[[ Records for processing, beginning ]]

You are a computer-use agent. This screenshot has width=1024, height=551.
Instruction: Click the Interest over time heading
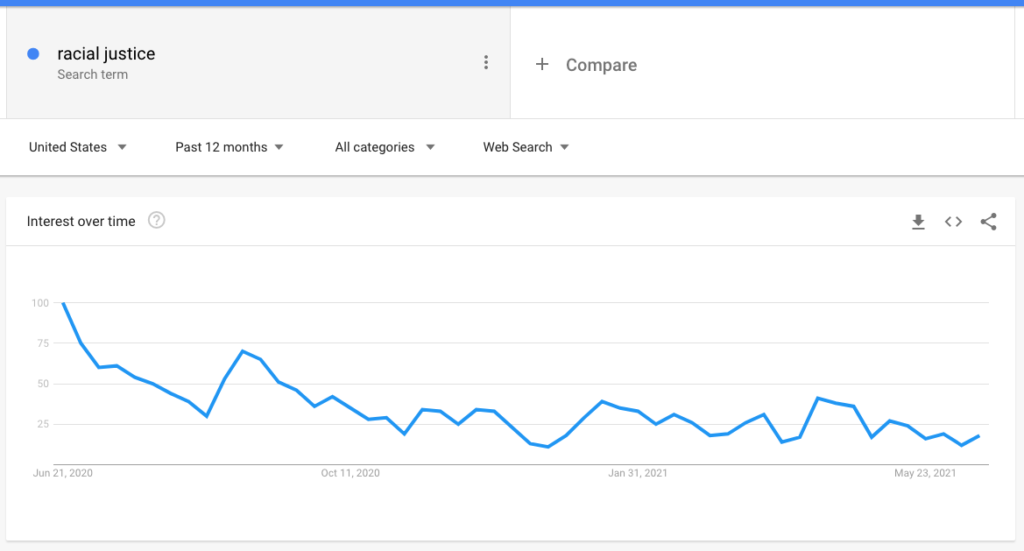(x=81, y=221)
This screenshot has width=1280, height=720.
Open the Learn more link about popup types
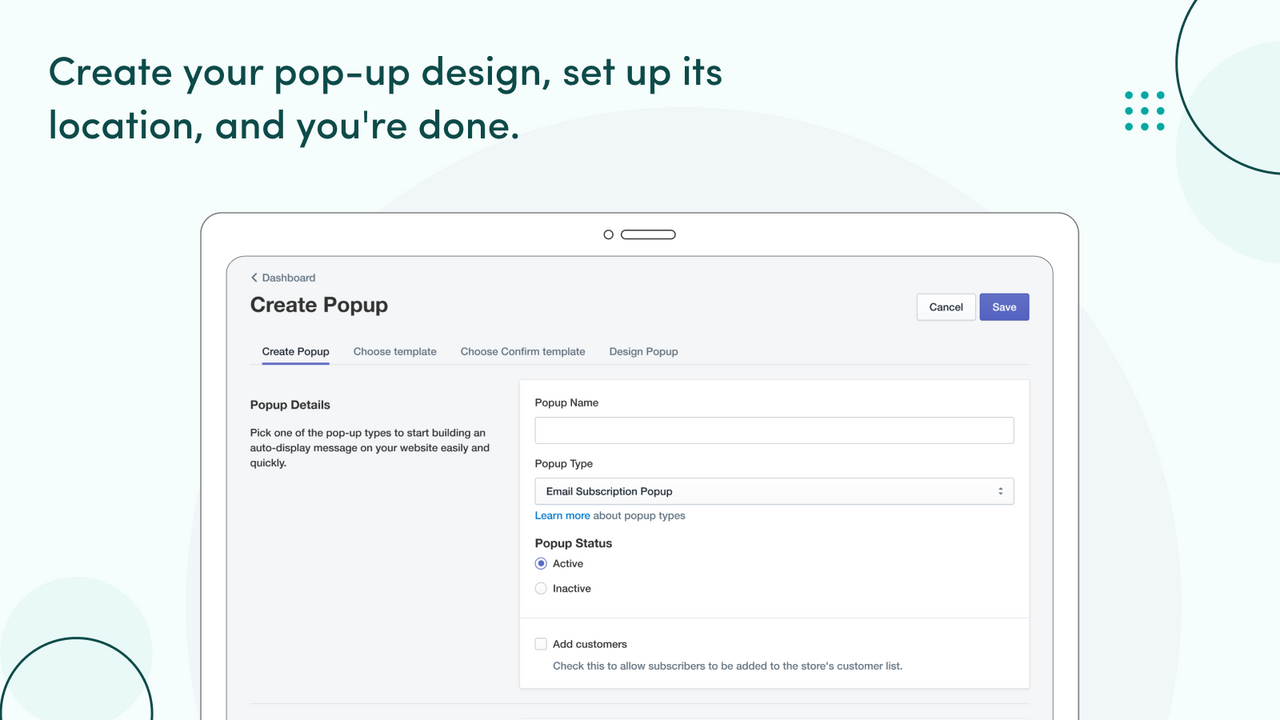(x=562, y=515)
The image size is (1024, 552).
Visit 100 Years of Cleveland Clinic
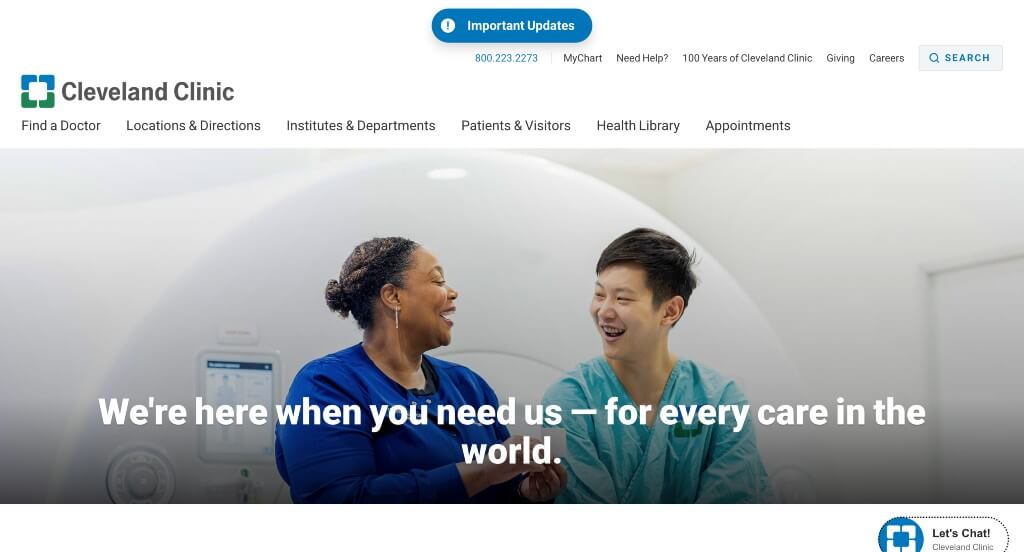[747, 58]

[[ Records for processing, end ]]
[[ Records for processing, beginning ]]

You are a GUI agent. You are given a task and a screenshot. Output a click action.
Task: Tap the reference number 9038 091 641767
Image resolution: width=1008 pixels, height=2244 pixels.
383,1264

[[ Records for processing, end ]]

## Requirement
Read the entries above, then pull out the lines that include "screenshot".

## Completed exercise
You are a computer-use agent. This screenshot has width=1024, height=551.
This screenshot has width=1280, height=720.
You are a GUI agent. You are given a task and a screenshot. Output a click action.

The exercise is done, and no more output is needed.